Inter-Professional Collaboration/Care and Healthy Work Environment

In many cases, nurses follow the doctors’ orders without critically reflecting on their assessment of the patient’s symptoms and lab values, when providing PD treatment. Even though solutions are ordered by the nephrologists, there is an opportunity for nurses to work with the nephrologists to influence solution selection and ensure patients receive the appropriate therapy. By identifying the right solutions, nurses will be able to collaborate with nephrologists and when nurses receive peritoneal dialysis prescriptions, they will have better knowledge about the peritoneal solution and they will be able to offer meaningful input in decision making and this will ultimately lead to better patients’ care.

When nurses have the right knowledge, skills and judgment, they will be able to identify the right solutions which will lead to better patient outcomes, and this can result in improved employee satisfaction, employee engagement and overall job satisfaction.

Results and Discussion

Results post interventions

A total of 22 nurses participated in the survey preworkshop containing 8 knowledge based questions about PD. Less than 1% of the staff answered all the questions correctly. The post workshop survey consisted of the same 8 questions, and 33 nurses participated and 100% of them answered all the questions correctly.

Qualitative feedback from nurses

Pre-work shop:

1. “Nurses need help and they do not ask when they need it”

2. “I think that the project will lead to quality improvement not just on the unit but across UHN”

3. “This project is very relevant on this floor; it will be a great educational opportunity for novice nurses”

4. “Give nurses more autonomy and an opportunity to use critical thinking in a clinical setting that has been used more often”

Post workshop:

1. “We have the knowledge to assess a patient’s needs for proper solution”

2. “I am competent and knowledgeable in assessing the needs for appropriate PD solution”

3. “More confident when issues arise; I will be more of a resource”

4. “Better understanding of the difference in PD bags”

Residents also participated in the survey. Pre-education session, they identified the need for improvement in documentation and a desire to have PD orientation. Post education session, they reported that the education received provided them with a better understanding of solution selection and that documentation was much clearer.
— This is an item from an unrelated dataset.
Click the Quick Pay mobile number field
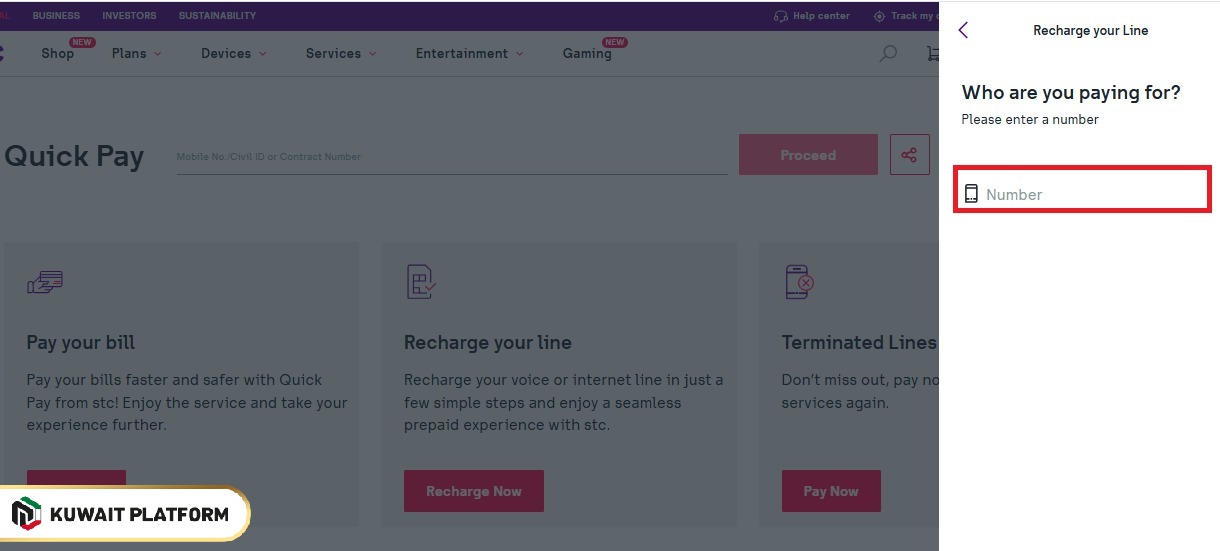The image size is (1220, 551). pyautogui.click(x=451, y=157)
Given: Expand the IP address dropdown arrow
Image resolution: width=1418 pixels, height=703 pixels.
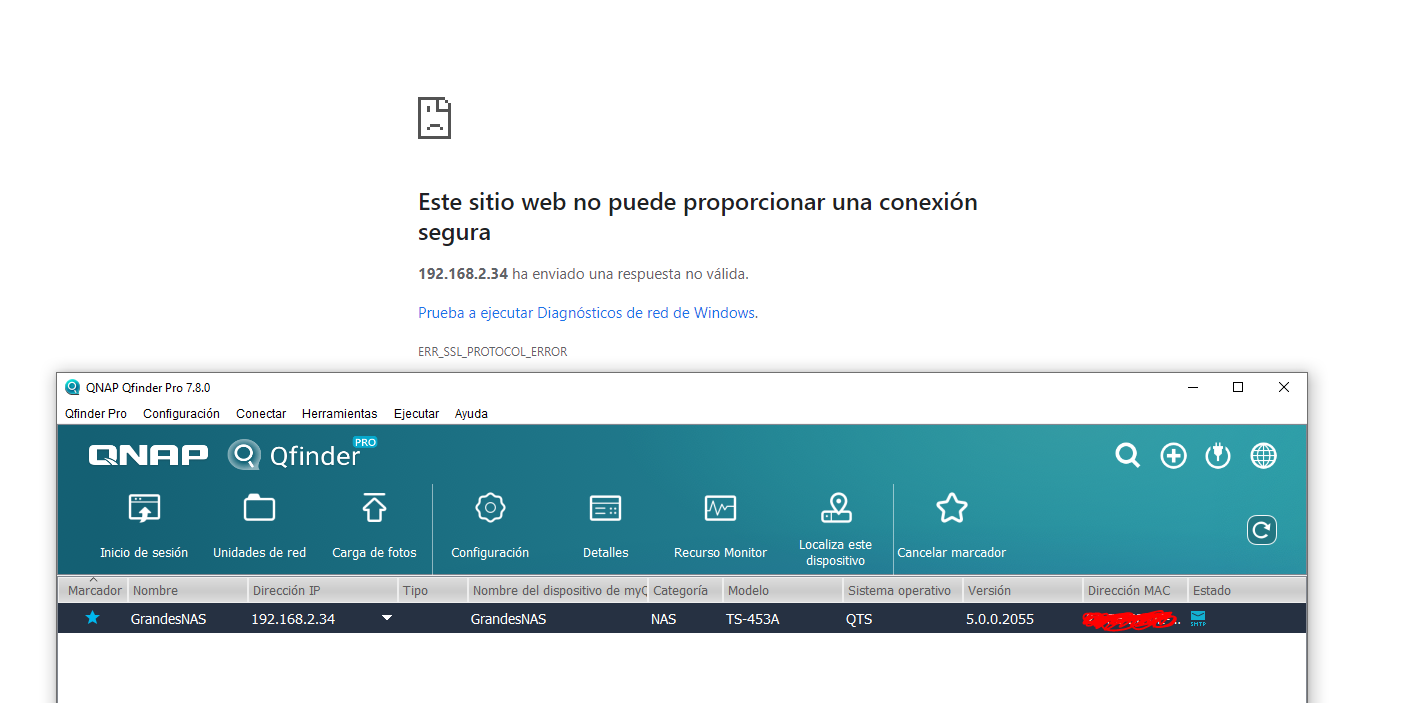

Inter-professional collaboration/care

By identifying the right solutions, the nurses will be able to collaborate with residents when deciding on appropriate peritoneal solutions for patients. When nurses receive peritoneal dialysis prescription they will have better knowledge about the peritoneal solution and will be able to provide input to decision making- this will lead to improved patient care.

Sustainability plan:

1. Posters, quick reference pocket cards and electronic resources available for nurses about PD therapy

2. Ongoing education/ yearly update about PD therapy for nurses by APNE

3. Continued chart auditing by PD nursing champions every sunday

4. Creation of PD nursing champions and responsibility profile

5. Ongoing education sessions for new residents/ fellows by nurse practitioner

Overall outcomes of this project

1. Increased nursing knowledge about PD treatment

2. Improved nursing assessment of patients’ volume status and peritoneal solution selection

3. Increased confidence for nurses in delivering appropriate PD therapy

4. Improved collaboration between nephrology team and nursing with regards to PD solution selection

Indirect outcomes

1. Improved patient clinical outcomes

2. Increased patient safety and satisfaction

3. Decreased length of hospital stay

4. Promotion of early discharge

Conclusion

In Conclusion, significance of choosing the right solution for peritoneal dialysis plays an important role for an effective peritoneal treatment and for improved patient care.